Eh, dear. “They” had to ask me this question on a day during which I’m even more tired and confusing than usual (well, this is starting out really well — two questions, and both answers begin by complaining about the nature of the question, hee)? This is a problem only because I don’t really have any words for God and religion, not in a sort of rational way that I could explain how I feel about them. I do, of course, believe in God — and with that statement, there usually comes the assumption that I’m a devout Christian who goes to mass every sunday (oddly enough, I wish — I miss my old church, and I’ve found the replacement down here vaguely disappointing) and preaches about creationism and damning heathens every chance she gets. I don’t, by the way — but oftentimes that doesn’t even matter. Religion’s a sort of a taboo even in my mind, and I think it very important for me as a human being, and I find that incredibly sad. I don’t want to admit to being moderately religious, even though it’s no sin in my mind, because of the ridiculous stereotypes people harbor about Christians (and, to be fair, that a fair amount of Christians actually endorse) and the sometimes rather hostile stance people take against it. I’m fine if people don’t believe in any god — I don’t find that it’s any of my business, and hence I find it a little bizarre when people make other people’s faith their business.
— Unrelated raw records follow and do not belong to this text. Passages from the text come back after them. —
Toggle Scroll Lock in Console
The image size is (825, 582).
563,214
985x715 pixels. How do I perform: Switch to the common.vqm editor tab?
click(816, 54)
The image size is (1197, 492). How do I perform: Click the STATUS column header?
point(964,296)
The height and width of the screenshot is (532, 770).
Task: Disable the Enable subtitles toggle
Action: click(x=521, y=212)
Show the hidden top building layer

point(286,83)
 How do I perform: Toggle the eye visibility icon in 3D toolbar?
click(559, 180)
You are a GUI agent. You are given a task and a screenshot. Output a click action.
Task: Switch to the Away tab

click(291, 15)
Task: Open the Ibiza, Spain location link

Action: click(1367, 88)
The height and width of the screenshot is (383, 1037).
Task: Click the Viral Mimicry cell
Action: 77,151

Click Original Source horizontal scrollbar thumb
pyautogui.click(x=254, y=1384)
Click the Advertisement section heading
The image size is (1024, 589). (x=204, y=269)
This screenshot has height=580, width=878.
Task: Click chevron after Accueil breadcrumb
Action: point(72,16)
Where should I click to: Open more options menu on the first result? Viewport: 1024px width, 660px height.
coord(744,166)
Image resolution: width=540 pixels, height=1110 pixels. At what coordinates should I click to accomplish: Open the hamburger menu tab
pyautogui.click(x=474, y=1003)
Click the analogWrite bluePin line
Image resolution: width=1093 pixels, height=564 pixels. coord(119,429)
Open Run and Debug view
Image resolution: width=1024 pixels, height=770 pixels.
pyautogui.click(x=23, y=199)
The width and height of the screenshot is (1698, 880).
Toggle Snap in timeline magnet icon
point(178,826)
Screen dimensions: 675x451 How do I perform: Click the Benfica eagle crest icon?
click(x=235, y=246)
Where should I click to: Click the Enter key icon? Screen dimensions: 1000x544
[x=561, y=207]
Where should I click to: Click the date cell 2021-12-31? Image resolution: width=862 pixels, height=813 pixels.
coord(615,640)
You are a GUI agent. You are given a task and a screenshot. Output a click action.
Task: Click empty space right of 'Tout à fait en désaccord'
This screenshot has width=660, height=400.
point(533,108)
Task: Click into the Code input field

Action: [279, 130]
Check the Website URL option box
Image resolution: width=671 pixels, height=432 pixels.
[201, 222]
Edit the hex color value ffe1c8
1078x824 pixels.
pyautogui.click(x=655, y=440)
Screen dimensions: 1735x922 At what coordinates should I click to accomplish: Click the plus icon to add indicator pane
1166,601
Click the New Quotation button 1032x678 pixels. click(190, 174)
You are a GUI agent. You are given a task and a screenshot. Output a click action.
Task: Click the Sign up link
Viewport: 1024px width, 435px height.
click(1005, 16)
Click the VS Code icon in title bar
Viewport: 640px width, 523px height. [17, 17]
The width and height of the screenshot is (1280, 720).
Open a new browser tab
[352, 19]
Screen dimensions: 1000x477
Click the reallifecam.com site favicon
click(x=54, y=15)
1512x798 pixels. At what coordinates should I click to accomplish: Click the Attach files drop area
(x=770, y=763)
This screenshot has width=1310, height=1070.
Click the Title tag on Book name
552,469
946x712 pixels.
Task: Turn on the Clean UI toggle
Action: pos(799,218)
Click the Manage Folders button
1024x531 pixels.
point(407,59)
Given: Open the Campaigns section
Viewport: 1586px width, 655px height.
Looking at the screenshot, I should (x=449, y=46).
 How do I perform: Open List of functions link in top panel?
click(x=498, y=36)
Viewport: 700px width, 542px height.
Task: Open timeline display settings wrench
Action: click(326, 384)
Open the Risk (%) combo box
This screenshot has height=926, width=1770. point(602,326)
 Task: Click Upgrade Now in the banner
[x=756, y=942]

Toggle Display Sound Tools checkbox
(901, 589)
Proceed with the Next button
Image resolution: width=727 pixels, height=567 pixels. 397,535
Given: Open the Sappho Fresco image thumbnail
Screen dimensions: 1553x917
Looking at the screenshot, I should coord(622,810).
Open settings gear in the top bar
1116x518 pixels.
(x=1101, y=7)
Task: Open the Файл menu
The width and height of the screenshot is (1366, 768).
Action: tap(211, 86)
I’m not saying that you shouldn’t talk about what you believe in, oh no. I’ve grown up a little more during the time that I’ve lived here, Down Under, and during that time, I’ve somehow oddly become less sensitive to conversations about religion. It used to be so that I would become very upset over conversations where people would mercilessly label a faith or another as useless or ridiculous, or something along that vein, without even considering your point of view. Nowadays, I just give them a big meh — if they judge me so harshly without first hearing what I have to say, I have no obligation to listen to them, either. Strangely, this has made civilised conversations about what faith and religion and God mean to people a lot easier; I suppose that I’ve begun to accept the fact that people don’t always see things like I do, and that can be very alright.
As a sort of summary of my feelings toward God and my religion, which is lutheranism, specifically, I will say this: God’s in the wind, people’s smiles, the sunshine that peeks through clouds — in uncertainty as equally as He is in triumph. If you want to get in touch with God, the best way you can do it is to say some kind words to the people around you, maybe (which is even better) to someone you don’t know. Hug them, if you’re feeling brave (and you won’t get a tort for assault afterward)!
The next two days, I’ll be answering THESE:
Day 03: Three concerts you would have wanted to/want to attend.
Day 04: Four moments, that changed your life.
Let them eat cake!
Holy fudgesauce but that was a long post.